**WORK INSTRUCTIONS**
a) List every full calendar date (day, month and year) that appears in the passage on The Edge earn out and share issue.
b) Rewrite the part of the passage on The Edge earn out starting at "Separately, the Company" and ending at "30 March 2022.", swapping "vendors" for "sellers".
----- READING TEXT
Separately, the Company is also pleased to announce that the full £2.0m earn out has been achieved in respect of the acquisition of the entire share capital of The Edge Software Consultancy Ltd (“The Edge”), which completed on 1 March 2021. As a result of The Edge achieving its earn out targets in the twelve month period post-completion, £1.0m will be paid in cash to the vendors of The Edge by 31 May 2022, with a further £1.0m to be paid in cash on or before 1 March 2023. In addition the £0.5m deferred consideration was paid at the end of February 2022.
Issue of Equity and Admission
As a result, 176,124 Ordinary Shares have been issued in respect of the Initial Earn Out Consideration at an issue price 650p per Ordinary Share, calculated at the average middle market closing price over the five business days immediately preceding but excluding 30 March 2022.
In addition, 120,828 Ordinary Shares have been issued in respect of the Deferred Consideration and have been issued at a price 657p per Ordinary Share, calculated at the average middle market closing price over the five business days immediately preceding but excluding 31 March 2022.
----------
----- PROVIDED MATERIAL
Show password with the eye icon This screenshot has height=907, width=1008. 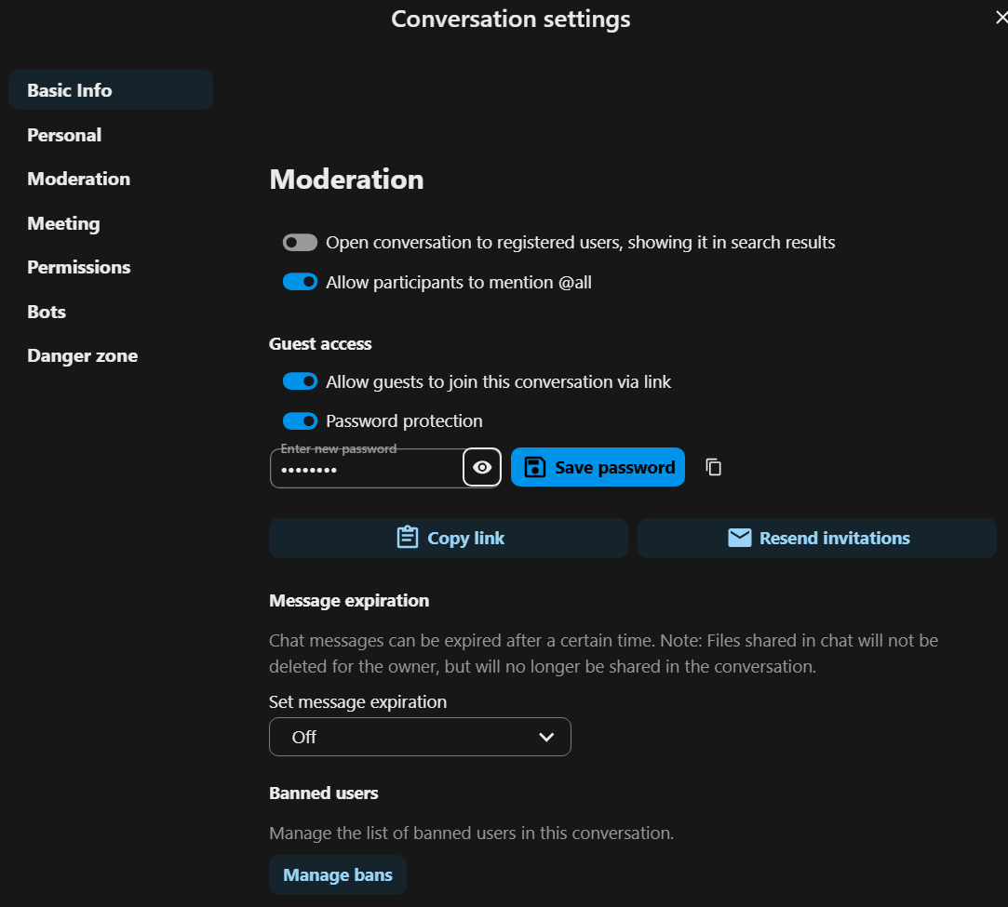[482, 467]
----------
**RESPONSES IN ORDER**
a) 1 March 2021, 31 May 2022, 1 March 2023, 30 March 2022, 31 March 2022

b)
Separately, the Company is also pleased to announce that the full £2.0m earn out has been achieved in respect of the acquisition of the entire share capital of The Edge Software Consultancy Ltd (“The Edge”), which completed on 1 March 2021. As a result of The Edge achieving its earn out targets in the twelve month period post-completion, £1.0m will be paid in cash to the sellers of The Edge by 31 May 2022, with a further £1.0m to be paid in cash on or before 1 March 2023. In addition the £0.5m deferred consideration was paid at the end of February 2022.
Issue of Equity and Admission
As a result, 176,124 Ordinary Shares have been issued in respect of the Initial Earn Out Consideration at an issue price 650p per Ordinary Share, calculated at the average middle market closing price over the five business days immediately preceding but excluding 30 March 2022.